Carnivore bocaparvovirus 1

Virus classification
- (unranked): Virus
- Realm: Monodnaviria
- Kingdom: Shotokuvirae
- Phylum: Cossaviricota
- Class: Quintoviricetes
- Order: Piccovirales
- Family: Parvoviridae
- Genus: Bocaparvovirus
- Species: Carnivore bocaparvovirus 1
- Synonyms: Canine minute virus

= Carnivore bocaparvovirus 1 =

Species of virus

Carnivore bocaparvovirus 1, formerly Canine minute virus (or minute virus of canines; MVC) is a species of Bocaparvovirus of the family Parvoviridae that infects dogs. It is similar to bovine parvovirus in its protein structure and DNA. A virus causing respiratory disease in humans has been called human bocavirus due to its similarity to these viruses. Canine minute virus was originally discovered in Germany in 1967 in military dogs, although it was originally thought to not cause disease.
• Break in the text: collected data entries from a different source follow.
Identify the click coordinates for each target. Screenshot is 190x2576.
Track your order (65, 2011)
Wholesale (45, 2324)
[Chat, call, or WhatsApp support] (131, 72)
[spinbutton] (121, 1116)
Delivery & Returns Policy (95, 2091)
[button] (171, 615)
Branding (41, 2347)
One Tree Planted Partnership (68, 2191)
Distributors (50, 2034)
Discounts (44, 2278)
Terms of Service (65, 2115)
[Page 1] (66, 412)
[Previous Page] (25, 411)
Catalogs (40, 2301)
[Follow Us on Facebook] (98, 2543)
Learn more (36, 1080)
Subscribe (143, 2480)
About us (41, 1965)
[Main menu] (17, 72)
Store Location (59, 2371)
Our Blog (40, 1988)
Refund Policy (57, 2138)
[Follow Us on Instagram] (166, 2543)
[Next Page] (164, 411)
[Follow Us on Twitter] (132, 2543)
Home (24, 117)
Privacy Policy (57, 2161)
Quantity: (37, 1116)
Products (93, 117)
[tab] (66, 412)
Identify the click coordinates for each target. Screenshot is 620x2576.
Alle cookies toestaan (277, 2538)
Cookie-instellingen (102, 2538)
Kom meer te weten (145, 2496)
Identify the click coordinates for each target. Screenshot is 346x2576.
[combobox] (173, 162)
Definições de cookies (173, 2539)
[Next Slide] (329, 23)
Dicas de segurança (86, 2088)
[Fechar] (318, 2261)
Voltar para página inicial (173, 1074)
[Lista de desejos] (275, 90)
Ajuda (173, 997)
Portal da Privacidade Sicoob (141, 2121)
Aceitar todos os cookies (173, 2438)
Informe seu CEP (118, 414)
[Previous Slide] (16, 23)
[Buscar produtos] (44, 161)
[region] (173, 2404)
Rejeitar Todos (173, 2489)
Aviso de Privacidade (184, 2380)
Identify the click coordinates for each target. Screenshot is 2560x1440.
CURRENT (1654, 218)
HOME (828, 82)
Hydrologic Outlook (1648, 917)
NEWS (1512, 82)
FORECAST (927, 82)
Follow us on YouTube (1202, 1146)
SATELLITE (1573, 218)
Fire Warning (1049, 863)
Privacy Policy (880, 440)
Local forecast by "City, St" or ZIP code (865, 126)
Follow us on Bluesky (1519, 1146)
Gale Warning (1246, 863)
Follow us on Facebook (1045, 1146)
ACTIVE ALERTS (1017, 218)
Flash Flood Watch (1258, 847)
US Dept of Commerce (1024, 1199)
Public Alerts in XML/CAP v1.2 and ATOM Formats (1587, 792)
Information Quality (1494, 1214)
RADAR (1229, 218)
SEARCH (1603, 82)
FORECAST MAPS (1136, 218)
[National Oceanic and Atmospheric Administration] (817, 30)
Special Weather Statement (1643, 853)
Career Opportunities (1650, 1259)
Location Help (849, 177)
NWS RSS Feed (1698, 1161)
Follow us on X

Dogs and puppies are infected orally, and the virus is spread transplacentally to the fetuses. Symptoms are seen most commonly between the ages of one and three weeks and include severe diarrhea, difficulty breathing, and anorexia. In severe cases, illness can be fatal.

In experimental infections, the virus is spread transplacentally when the dam is infected between 25 and 30 days of gestation and can result in abortion. When the dam is infected between 30 and 35 days, the puppies were sometimes born with myocarditis and anasarca. Pathological lesions in fetuses in experimental infections were found in the lung and small intestine.

==Virology==
The genome is 5.4 kilobases in length, with palindromic termini. A single P6 promoter, through the mechanisms of alternative splicing and alternative polyadenylation, directs the transcription of two non-structural proteins (NS1 and NP1) and two capsid proteins (VP1 and VP2). The NS1 protein is essential for genome replication. The NP1 protein, unique to the Bocaparvovirus genus, appears to be critical for optimal viral replication, as the NP1-knockout mutant of MVC exhibits severe impairment in replication.